Entra qui in gioco la capacità di dialogare, di capirsi, di darsi una mano, che, al di là degli indirizzi e delle materie, è il cuore pulsante della scuola stessa. Ma, per dialogare in vista di una comprensione reciproca, ci vuole fiducia, ci vuole empatia, ci vuole sensibilità. E il dialogo migliore lo si fa guardandosi negli occhi. Perché non basta la sola individuale intenzione, ma l’intenzione deve farsi strada comune, sentiero condiviso. Per tale motivo sarebbe da consigliare alla dirigente scolastica Maria D’Alessio di andare oltre la burocratica circolare scolastica, di modo da mettere in campo sul tema in questione un confronto leale e corretto con la propria comunità scolastica e di docenti.
Certo il dialogo diventa faticoso quando alle ragioni del vivere in comune, con il conseguente rispetto dei correlati luoghi, si contrappone la libertà. Sapendo che quella quasi istintuale negli adolescenti, si avvale di mille linguaggi ed il corpo è uno di questi. Sta alla scuola fargli comprendere quale delle due opzioni ideali sia la preferibile tra “io sono il mio corpo o io ho il mio corpo”. Avvalendosi in questa operazione culturale anche del gioco di squadra con le famiglie. Non è un caso che i commenti favorevoli alla circolare provengano proprio da persone adulte, presumibilmente genitori, che evidentemente delegano all’istituzione scolastica il compito di insegnare ai loro figli l'abbigliamento adatto alle specifiche situazioni.

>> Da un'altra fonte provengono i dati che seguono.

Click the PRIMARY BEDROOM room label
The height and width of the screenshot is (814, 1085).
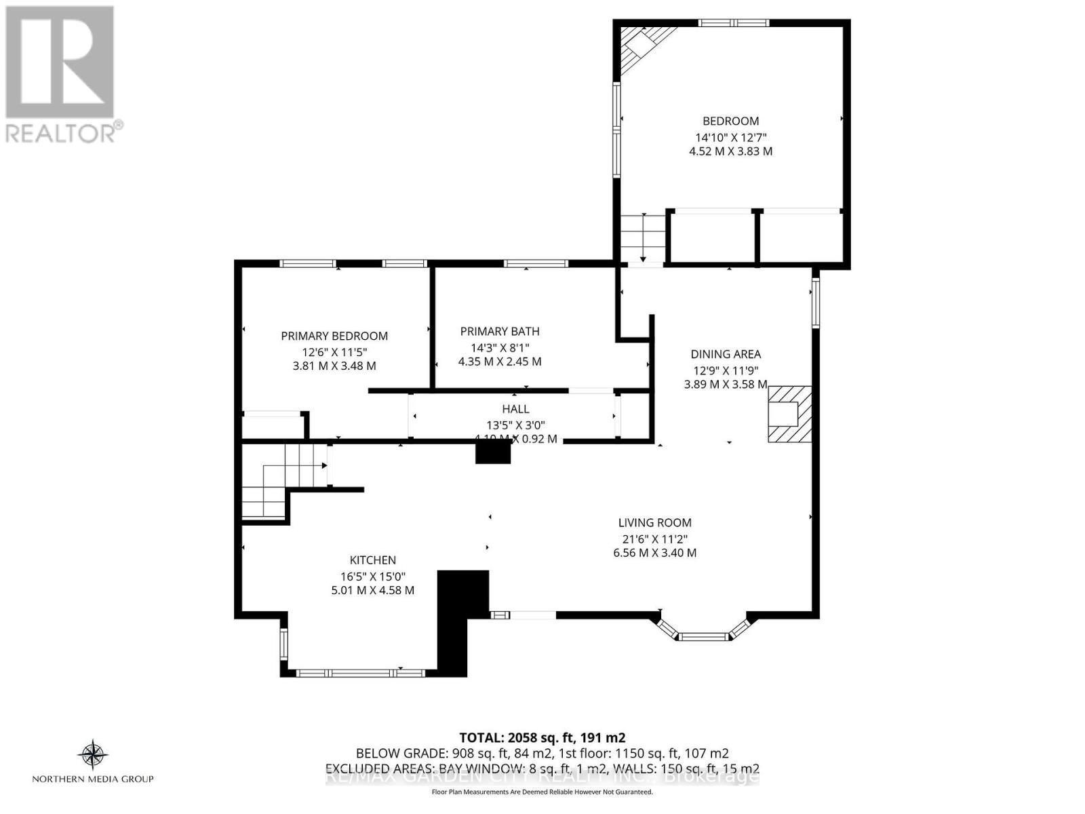click(x=334, y=336)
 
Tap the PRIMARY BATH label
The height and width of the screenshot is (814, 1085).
click(x=500, y=331)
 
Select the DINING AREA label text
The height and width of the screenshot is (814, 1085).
click(x=726, y=354)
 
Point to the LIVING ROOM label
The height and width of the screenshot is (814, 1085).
click(x=654, y=522)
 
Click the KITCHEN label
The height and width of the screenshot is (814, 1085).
click(x=372, y=560)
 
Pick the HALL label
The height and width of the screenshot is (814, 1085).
click(x=515, y=409)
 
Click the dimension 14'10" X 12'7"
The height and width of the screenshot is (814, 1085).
click(x=730, y=136)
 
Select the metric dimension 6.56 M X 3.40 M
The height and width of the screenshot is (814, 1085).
click(x=654, y=553)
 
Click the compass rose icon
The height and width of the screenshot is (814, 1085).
click(x=93, y=755)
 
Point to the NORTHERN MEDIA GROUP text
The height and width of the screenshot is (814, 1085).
click(x=93, y=779)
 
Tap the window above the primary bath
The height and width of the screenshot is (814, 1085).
click(x=536, y=263)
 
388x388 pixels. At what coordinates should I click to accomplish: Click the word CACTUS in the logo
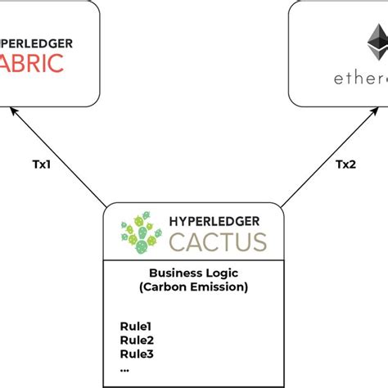[218, 242]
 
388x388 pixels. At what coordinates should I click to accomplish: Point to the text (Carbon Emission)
[194, 288]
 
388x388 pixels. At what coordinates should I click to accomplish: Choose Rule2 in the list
[136, 341]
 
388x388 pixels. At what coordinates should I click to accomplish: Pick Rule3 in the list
[136, 354]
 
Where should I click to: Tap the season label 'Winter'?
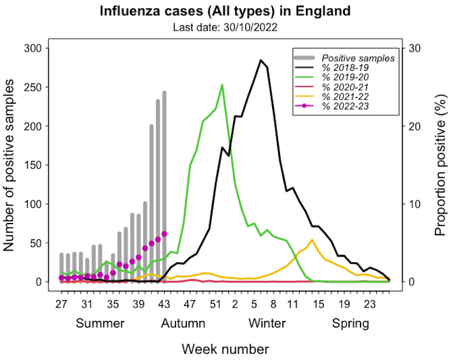[267, 324]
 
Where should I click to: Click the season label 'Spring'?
[351, 324]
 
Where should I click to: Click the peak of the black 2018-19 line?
[261, 60]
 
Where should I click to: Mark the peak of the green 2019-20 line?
[222, 85]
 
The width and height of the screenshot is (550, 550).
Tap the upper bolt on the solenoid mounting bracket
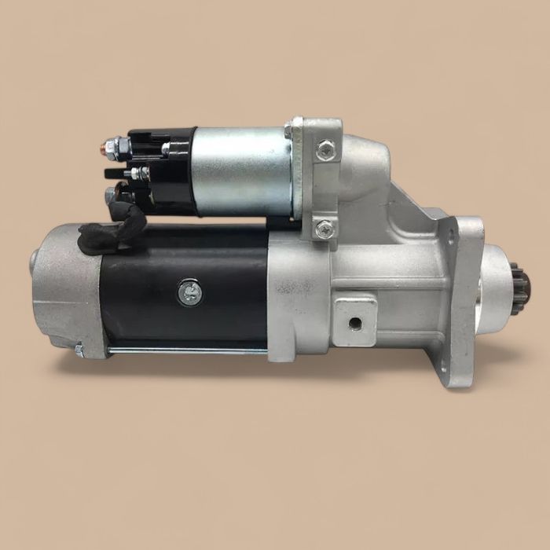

La chiave di volta, nella vicenda relativa alla controversia sul dress code, sarebbe conseguentemente nella capacità dell’istituzione scolastica di dialogare direttamente con i ragazzi e le ragazze, facendo nel contempo squadra con le famiglie. Agire insieme per crescere nuove generazioni capaci di leggere le situazioni in cui si trovano, diventa quindi un imperativo categorico. Famiglia e scuola devono necessariamente concertarsi nell'interesse comune di formare figli e studenti in grado di affrontare le prove imposte a loro dalla sorte. Le due più importanti agenzie educative del nostro Paese non possono dismettere a questo ruolo. A pena di crescere adolescenti incapaci di affrontare, e semmai superare, le sfide che il loro contesto sociale d'appartenenza gli fa incontrare nel proprio percorso di vita.